Limitations & Future Work

  1. Limited to Semantic Segmentation: The method relies on the semantic correlation hypothesis of cross-attention maps and has not yet been extended to instance segmentation, panoptic segmentation, or depth estimation.
  2. Dependency on External Object Detectors: Constructing prompts containing all categories requires GPT-4o, introducing dependency on external modules.
  3. Impact of Prompt Design: Different prompt strategies significantly affect results, and fair cross-method comparisons are hindered by prompt variations.
  4. Future Directions: Extending GoCA to instance segmentation and depth estimation; exploring automatic prompt generation without external detectors; and studying temporal extensions for video diffusion models.
  • vs. DiffSegmentor / FTTM: These methods manually tune aggregation weights on SD v1.5 and fail to generalize to new architectures like SD XL or Flux. GoCA solves the architecture dependency via auto aggregation and outperforms DiffSegmentor even on SD v1.5 (60.7 vs. 60.1).
  • vs. DiffCut: DiffCut uses dense diffusion features for Normalized Cut segmentation.

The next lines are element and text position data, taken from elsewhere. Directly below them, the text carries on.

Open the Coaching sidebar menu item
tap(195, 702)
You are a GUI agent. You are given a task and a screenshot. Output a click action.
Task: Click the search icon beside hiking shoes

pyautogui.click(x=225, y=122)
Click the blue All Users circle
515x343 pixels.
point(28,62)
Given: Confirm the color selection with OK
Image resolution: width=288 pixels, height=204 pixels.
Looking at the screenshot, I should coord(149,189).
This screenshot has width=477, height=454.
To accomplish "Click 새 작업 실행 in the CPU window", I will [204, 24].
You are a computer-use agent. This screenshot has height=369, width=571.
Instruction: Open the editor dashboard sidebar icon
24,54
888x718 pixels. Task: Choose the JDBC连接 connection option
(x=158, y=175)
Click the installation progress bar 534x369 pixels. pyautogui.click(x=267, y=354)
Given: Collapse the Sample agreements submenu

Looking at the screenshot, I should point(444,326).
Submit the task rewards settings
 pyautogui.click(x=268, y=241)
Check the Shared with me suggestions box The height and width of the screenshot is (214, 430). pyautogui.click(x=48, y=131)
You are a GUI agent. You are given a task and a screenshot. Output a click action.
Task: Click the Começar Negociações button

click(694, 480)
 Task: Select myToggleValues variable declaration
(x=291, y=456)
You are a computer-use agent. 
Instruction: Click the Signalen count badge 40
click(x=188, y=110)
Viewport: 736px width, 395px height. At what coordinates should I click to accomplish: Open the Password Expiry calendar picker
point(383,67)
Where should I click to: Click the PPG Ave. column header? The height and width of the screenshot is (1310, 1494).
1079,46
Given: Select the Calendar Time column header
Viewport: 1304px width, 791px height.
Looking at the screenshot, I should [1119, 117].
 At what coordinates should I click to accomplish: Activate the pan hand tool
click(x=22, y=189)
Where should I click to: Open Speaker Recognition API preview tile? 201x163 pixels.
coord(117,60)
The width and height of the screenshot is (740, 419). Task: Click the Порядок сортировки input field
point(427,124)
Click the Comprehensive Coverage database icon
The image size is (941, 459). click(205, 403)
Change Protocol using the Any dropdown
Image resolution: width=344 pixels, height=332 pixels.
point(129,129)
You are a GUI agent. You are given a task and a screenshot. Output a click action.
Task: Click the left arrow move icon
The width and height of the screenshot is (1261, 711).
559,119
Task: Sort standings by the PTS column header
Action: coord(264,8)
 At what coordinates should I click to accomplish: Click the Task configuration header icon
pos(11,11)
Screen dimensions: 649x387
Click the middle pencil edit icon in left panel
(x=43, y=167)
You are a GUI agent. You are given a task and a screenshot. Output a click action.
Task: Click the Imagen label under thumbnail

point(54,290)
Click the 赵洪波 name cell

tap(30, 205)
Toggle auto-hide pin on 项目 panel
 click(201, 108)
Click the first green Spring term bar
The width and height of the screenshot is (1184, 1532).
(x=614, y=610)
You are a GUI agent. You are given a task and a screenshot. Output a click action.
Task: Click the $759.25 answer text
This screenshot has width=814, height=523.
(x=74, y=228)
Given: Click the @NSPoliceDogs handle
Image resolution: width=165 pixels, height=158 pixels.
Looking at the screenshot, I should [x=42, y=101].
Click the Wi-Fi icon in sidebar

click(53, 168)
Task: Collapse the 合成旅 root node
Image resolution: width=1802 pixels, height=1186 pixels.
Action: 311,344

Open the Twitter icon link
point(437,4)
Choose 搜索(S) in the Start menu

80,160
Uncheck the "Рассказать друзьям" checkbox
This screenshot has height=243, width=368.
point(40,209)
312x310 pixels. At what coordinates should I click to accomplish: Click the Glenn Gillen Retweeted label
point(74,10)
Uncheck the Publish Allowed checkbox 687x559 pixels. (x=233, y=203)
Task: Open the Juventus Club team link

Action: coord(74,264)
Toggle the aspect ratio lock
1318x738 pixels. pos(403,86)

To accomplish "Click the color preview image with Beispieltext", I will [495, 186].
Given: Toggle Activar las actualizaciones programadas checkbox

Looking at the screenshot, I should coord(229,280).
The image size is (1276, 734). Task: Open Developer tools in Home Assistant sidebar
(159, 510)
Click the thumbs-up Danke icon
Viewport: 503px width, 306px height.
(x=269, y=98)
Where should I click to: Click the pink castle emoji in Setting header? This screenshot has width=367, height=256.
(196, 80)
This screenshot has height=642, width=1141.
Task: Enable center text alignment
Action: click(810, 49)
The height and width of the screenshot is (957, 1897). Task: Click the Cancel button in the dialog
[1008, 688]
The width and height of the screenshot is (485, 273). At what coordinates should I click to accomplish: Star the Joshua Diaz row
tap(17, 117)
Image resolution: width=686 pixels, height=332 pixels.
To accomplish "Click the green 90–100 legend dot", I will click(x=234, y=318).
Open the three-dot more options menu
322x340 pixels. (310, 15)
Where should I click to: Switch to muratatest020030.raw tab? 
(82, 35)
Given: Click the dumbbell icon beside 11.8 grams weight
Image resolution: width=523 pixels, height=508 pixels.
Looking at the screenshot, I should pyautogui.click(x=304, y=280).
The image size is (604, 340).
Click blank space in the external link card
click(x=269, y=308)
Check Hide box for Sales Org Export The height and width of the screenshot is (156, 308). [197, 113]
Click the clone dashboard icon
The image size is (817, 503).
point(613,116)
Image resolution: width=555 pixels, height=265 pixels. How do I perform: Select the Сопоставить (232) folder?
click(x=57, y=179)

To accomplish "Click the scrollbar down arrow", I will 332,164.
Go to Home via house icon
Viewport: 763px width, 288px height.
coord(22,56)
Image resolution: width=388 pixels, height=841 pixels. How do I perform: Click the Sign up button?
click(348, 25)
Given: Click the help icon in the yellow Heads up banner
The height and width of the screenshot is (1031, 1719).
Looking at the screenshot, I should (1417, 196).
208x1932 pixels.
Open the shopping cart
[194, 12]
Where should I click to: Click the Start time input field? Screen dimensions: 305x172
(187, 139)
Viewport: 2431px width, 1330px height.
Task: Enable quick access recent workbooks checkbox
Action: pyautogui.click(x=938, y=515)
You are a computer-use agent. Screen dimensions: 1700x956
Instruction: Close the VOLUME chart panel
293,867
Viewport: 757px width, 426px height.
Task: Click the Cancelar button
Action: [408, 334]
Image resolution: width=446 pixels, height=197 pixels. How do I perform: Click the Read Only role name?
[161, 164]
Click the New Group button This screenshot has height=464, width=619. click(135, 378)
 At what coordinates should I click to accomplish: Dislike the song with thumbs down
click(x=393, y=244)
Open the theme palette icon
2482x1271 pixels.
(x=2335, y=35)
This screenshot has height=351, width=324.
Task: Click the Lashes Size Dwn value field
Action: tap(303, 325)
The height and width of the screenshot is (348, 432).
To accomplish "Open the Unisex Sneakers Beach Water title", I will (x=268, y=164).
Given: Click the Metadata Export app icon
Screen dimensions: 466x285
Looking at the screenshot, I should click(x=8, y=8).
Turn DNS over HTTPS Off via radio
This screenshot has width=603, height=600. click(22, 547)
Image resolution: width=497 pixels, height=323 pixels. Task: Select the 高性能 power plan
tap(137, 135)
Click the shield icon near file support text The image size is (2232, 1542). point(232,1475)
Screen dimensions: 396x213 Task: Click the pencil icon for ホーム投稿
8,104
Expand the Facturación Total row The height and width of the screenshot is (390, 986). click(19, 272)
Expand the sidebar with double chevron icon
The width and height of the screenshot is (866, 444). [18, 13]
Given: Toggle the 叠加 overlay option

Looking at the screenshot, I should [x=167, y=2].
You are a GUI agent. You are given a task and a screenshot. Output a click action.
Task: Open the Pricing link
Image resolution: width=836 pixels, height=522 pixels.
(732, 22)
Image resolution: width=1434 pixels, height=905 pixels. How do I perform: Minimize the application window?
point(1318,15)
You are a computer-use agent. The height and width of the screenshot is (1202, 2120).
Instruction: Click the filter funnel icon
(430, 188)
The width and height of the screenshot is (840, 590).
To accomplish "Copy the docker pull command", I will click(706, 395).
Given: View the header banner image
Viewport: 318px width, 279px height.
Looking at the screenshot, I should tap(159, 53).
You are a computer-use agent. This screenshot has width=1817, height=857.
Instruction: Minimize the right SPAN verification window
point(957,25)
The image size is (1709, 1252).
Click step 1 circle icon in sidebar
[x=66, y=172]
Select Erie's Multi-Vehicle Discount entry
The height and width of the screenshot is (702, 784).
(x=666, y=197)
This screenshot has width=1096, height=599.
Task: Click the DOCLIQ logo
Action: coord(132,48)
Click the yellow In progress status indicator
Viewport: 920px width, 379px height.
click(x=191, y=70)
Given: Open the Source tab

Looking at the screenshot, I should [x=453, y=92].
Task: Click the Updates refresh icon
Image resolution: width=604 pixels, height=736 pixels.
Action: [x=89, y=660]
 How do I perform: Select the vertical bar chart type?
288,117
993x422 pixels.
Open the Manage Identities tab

GoCA also utilizes dense features but as a proxy for calculating layer-wise aggregation weights—complementary ways of using dense features.
  • vs. Trained Diffusion Discriminators (ODISE, VPD, etc.): Trained methods achieve higher performance via fine-tuning but require extra data and computation. GoCA proves that training-free methods can significantly close the gap when correctly scaled.

Rating

  • Novelty: ⭐⭐⭐⭐ First to systematically solve the scaling failure in training-free diffusion segmentation.
  • Experimental Thoroughness: ⭐⭐⭐⭐ Four diffusion models across five benchmarks + ablations + generation integration + qualitative analysis.
  • Writing Quality: ⭐⭐⭐⭐ Clear motivation, logical progression in gap analysis, and intuitive illustrations.
  • Value: ⭐⭐⭐⭐ Opens the door for scaling in the training-free diffusion segmentation field with both practical and theoretical merits.